**TEXT SHOWN:**
— start —

I have a tensor of embeddings that I want to reduce into a smaller number of embeddings. I am working in a batched environment. The tensor shape is B, F, D where B is the number of items in batch, F is the number of embeddings and D is the dimension. I want to learn a reduction to B, F-n, D.
e.g.
import torch
B = 10
F = 20
F_desired = 17
D = 64
x = torch.randn(B, F, D)
# torch.Size([50, 20, 64])
reduction = torch.?
y = reduction(x)
print(y.shape)
# torch.Size([50, 20, 64])
I think a 1x1 convolution would make sense here, but not sure how to confirm it was actually doing what I expected? So would love to hear if it's the right approach / if there are better approaches
reduction = torch.nn.Conv1d(
in_channels=F,
out_channels=F_desired,
kernel_size=1,
)
A 1d conv with a kernel size of 1 accomplishes this:
B = 10
F = 20
F_desired = 17
D = 64
x = torch.randn(B, F, D)

— end —

**SOURCE EXCERPT:**
— start —

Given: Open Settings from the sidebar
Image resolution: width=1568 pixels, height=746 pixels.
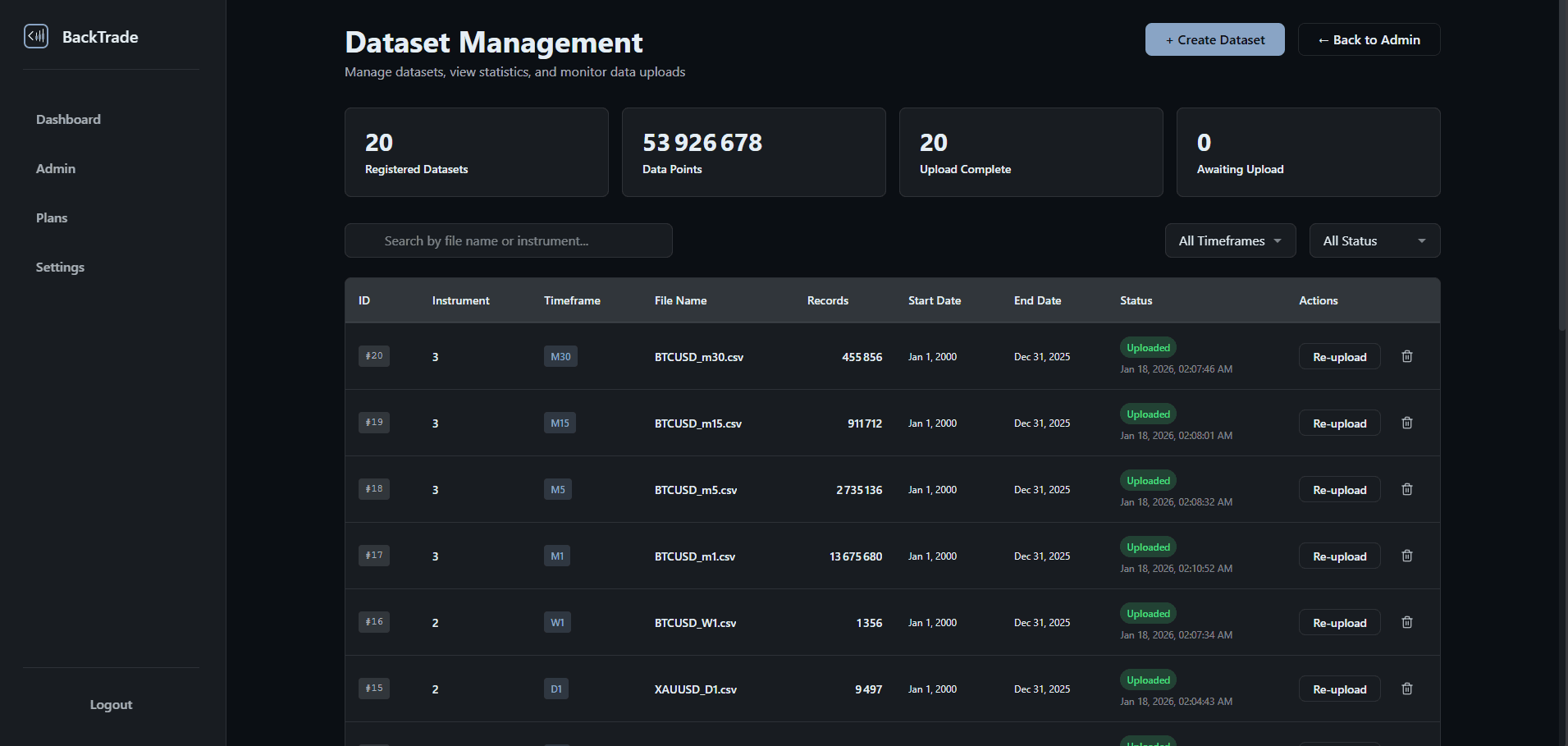Looking at the screenshot, I should point(60,267).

— end —

**WHAT TO WORK ON:**
Pick up the PyTorch thread on reducing the number of embeddings, which appears above the listing, and continue it from the point where it stops.

**FINAL ANSWER:**
reduction1 = nn.Conv1d(F, F_desired, 1)
x1 = reduction1(x)
print(x1.shape)
> torch.Size([10, 17, 64])
You could also do a linear layer, provided you permute the axes:
reduction2 = nn.Linear(F, F_desired)
x2 = reduction2(x.permute(0,2,1)).permute(0,2,1)
print(x2.shape)
> torch.Size([10, 17, 64])
Note that if your convolution kernel is size 1
, these are actually equivalent operations
reduction2.weight.data = reduction1.weight.squeeze().data
reduction2.bias.data = reduction1.bias.data
x2 = reduction2(x.permute(0,2,1)).permute(0,2,1)
print(torch.allclose(x1,x2, atol=1e-6))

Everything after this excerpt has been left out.